*TEXT SEGMENT*:
-=-=-=-=-

# Jesus Christ moved to the North Pole and aged into Santa Claus: Music



## Billy

More classical music of mine:






Billy :lol:


----------



## StevenOBrien

The title doesn't relate to the "piece" in any way for me.


----------



## PetrB

Billy said:


> More classical music of mine:
> 
> 
> 
> 
> 
> 
> Billy :lol:


None of the musicians I know, from ages 20 to near dust, would dream of calling this classical music....


----------



## Billy

PetrB said:


> None of the musicians I know, from ages 20 to near dust, would dream of calling this classical music....


Who is to say what is classical music or not? I call this piece classical because classical music is a great forest full of shades and bursts of light. Some of my trees are growing in it.


----------



## PetrB

Billy said:


> Who is to say what is classical music or not? I call this piece classical because classical music is a great forest full of shades and bursts of light. Some of my trees are growing in it.


Deleted comment, leaving only the first as comment, standing. What was originally said not heard or taken in by the intended, and offending others. Apologies.


----------



## Billy

Every hyperbole is an unfallen tree.


----------



## BurningDesire

Its like the void left by certain banned posters needed to be filled, and you filled it. Not in a good way either dude.


----------



## PetrB

BurningDesire said:


> Its like the void left by certain banned posters needed to be filled, and you filled it. Not in a good way either dude.


Almost all of the composers who post on TC, from the rawest neophyte self-taught to the most trained and experienced, spend real time and work on the pieces they post, and are actually wanting to read the comments, good, bad, indifferent, about their work.

-=-=-=-=-

*RECORD EXCERPTS*:
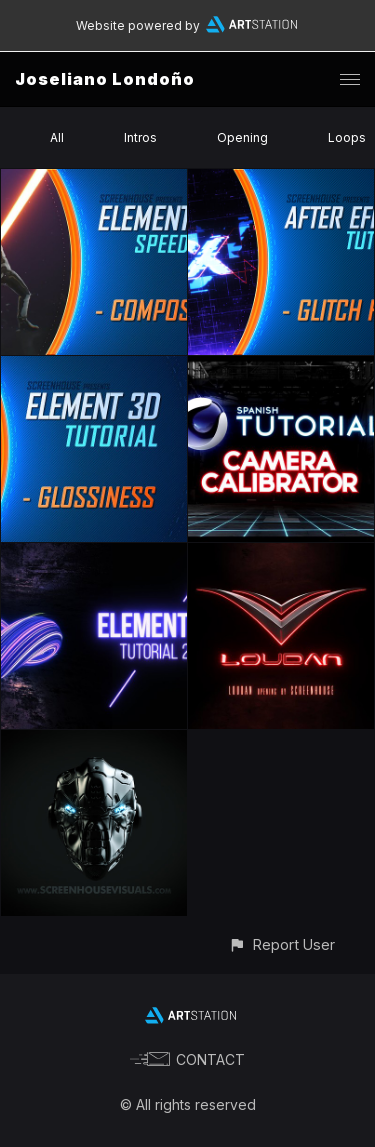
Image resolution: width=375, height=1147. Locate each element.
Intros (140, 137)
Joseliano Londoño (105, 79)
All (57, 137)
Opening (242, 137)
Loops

-=-=-=-=-

*EXERCISE OBJECTIVE*: Please continue the music forum thread from the point where it currently ends. The records are separate material, unrelated to the music forum thread.

*WRITTEN RESPONSE*:
This particular party spews midi drivel (imho) of great length, puts it up on youtube, and then pays no real attention to whatever any TC member who has bothered to give it a moments listen has to say. I find that more a matter of misusing TC as a way of just getting more Youtube hits, more an abuse than a constructive use.

No comment is desired, no advice wanted, so in this case, 'why is it here.' I think Youtube is quite enough the venue, where Monsieur le Compositeur can join his many peers, who are quite the same. "No Haters" = "I will have no truck with anything but the highest of praise."

Thinking of the context, content and 'behavior' of all the other hard working composers on TC, the kind of 'deposit it in TC' usage we see here (there is NO other participation by this composer, is there?) is Just Wrong.


----------



## Billy

I don't love you anymore PetrB. You shouldn't have to work hard at making or playing music. To shove aside my own music is to walk into the smog on a lonely dock.


----------



## StevenOBrien

Billy said:


> You shouldn't have to work hard at making or playing music. To shove aside my own music is to walk into the smog on a lonely dock.


Wow, I cannot overstate how much this offends me. Mozart practically worked himself to an early death in 1791 to complete Die Zauberflote, Tito and the Requiem in an incredibly short span of time. Beethoven suffered massively through hearing loss and personal struggles to give us the vast majority of his music (He specifically said the only reason he didn't commit suicide was so that he could continue writing music). These two men alone have changed my life, and I have unlimited quantities of respect for what they did for us.

You, on the other hand, dash off a piece of music in a few minutes and have the nerve to call it a "symphony", AND YOU EXPECT US TO RESPECT THAT? I am not even going to dress things up nicely for you. You are nothing but a spammer.

If you don't respect or agree with our feedback, fine. That's your right. But I ask, why do you insist on continuing to post here if you clearly don't feel our feedback resonates with you? It makes absolutely no sense to me. Today's Composers is a forum for presenting pieces for discussion and criticism. Most people that post here work damn hard to make sure their work is as close to their vision as they can be before posting them, because they want suggestions on how they can improve it even further.

Your pointless (I say this because you seem to be here to advertise instead of discuss) posting here drowns out other people who actually want feedback. Think about that.

*shrugs* Why did I even bother wasting 15 minutes to write this comment. You're just going to ignore it anyway.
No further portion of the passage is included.